En ese leer acucioso el artista ha visto transformarse los paisajes de sus recorridos, es testigo de la fragilidad de la vida, la movilidad de la cultura, las prácticas depredadoras del poder y la belleza de la vida cotidiana. El paisaje en su obra no es solo una dimensión exterior, también es un territorio interno. Adentro y afuera conectan el “cuerpo emocional” con la experiencia del mundo. En sus cuadernos de boceto puede leerse: “¿Qué busco? Propiciar un diálogo entre el ser y la razón de ser. En esta etapa de mi obra quiero reafirmar esa necesidad de mirar hacia adentro, para desnudar nuestra propia realidad existencial. Busco hacer de la memoria el cuerpo emocional de nuestra existencia”.
En Desde la orilla, la otra orilla los objetos integran paisajes reales e imaginarios, testimoniales y poéticos sin marcar límites o diferencias. Se trata de lugares de tránsito en un espacio transitado.
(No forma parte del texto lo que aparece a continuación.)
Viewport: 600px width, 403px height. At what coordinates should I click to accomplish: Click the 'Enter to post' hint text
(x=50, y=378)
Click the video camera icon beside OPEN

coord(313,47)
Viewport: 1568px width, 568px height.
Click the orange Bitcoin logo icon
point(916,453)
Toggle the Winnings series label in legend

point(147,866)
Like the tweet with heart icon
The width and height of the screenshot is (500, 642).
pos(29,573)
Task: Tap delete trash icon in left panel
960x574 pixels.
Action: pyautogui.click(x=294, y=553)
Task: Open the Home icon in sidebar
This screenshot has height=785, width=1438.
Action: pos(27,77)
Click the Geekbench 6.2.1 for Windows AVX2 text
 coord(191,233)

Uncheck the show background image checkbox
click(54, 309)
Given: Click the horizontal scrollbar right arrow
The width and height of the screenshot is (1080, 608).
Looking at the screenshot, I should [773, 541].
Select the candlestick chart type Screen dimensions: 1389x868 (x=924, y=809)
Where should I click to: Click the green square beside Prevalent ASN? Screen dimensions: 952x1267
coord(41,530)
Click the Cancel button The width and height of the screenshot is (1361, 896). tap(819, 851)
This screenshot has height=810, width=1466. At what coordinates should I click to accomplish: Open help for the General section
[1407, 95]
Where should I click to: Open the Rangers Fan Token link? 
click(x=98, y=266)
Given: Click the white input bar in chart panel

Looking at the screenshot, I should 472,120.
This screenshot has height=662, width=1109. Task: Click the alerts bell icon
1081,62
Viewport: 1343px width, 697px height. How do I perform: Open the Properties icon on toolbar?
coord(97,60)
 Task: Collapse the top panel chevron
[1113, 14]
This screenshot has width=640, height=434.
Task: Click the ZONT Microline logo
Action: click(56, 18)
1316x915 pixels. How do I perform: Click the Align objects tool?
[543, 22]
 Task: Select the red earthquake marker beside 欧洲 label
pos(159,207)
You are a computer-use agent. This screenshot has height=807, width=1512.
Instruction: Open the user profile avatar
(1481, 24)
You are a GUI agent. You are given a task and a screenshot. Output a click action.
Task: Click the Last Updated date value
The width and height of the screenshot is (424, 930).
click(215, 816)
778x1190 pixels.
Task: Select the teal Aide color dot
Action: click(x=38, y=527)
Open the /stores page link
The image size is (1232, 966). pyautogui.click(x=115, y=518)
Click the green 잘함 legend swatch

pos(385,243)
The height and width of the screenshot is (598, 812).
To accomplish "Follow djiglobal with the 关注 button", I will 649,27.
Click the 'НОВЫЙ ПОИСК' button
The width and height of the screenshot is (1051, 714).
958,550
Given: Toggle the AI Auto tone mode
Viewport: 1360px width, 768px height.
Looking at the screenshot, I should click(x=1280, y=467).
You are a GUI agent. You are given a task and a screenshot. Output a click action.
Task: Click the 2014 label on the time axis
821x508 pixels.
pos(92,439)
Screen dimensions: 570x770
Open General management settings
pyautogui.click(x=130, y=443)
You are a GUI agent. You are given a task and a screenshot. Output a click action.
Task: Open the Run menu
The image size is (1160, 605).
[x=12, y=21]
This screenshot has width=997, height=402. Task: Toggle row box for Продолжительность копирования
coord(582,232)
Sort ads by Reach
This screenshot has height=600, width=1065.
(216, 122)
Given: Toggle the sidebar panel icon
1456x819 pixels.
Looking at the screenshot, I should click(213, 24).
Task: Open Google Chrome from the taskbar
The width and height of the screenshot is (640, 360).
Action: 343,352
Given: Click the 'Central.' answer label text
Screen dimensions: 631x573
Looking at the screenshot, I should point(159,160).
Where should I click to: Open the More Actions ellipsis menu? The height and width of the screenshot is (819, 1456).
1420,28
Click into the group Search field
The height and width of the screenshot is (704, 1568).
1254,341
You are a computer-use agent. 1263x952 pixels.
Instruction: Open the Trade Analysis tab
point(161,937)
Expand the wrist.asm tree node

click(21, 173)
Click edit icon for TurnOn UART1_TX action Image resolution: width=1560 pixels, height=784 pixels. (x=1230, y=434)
Son mapas sensibles, topografías íntimas cuya complejidad es similar a la vida de millones de seres humanos que llegaron y se fueron del país. Son metáforas provisionales: bocetos de un modo de estar en el espacio y el tiempo.
Estos paisajes integran destinos, historias, miradas, viajes y modos de existir. No hay linealidad, aunque el orden parezca secuencial. La obra es un cruce de muchas orillas. No obstante, ninguna sugiere un límite. Tal como la complexión transparente de la estructura, los paisajes en su interior están abiertos al diálogo con la sensibilidad del otro.
El montaje de esta exposición duró varios días y fue una performance. Artista, objetos y transeúntes, durante el proceso de instalación de la muestra, recuperaron vivencias. Inevitablemente, estos “peroles” estaban vinculados al alma de cada quien. Quienes pasaban por ahí decían con entusiasmo y nostalgia: “Son fragmentos de tiempo”, “mira, sí hay punto”, “yo tuve uno de esos”, “esto somos nosotros”.
¿Por qué algo que suele ser invisible, como los objetos desechados, se hizo visible de forma tan contundente es esta instalación? Tal vez porque Asprino con su obra acerca al ser humano a las orillas de la existencia y de la cultura. Ahí le devuelve al alma sus objetos perdidos, le recuerda las fortalezas ganadas, las lecturas hechas, los juegos de la infancia y las imágenes cotidianas de las ciudades de Venezuela: mantas de buhoneros, maletas de inmigrantes y suelas desgastadas de tanto “patear” la calle.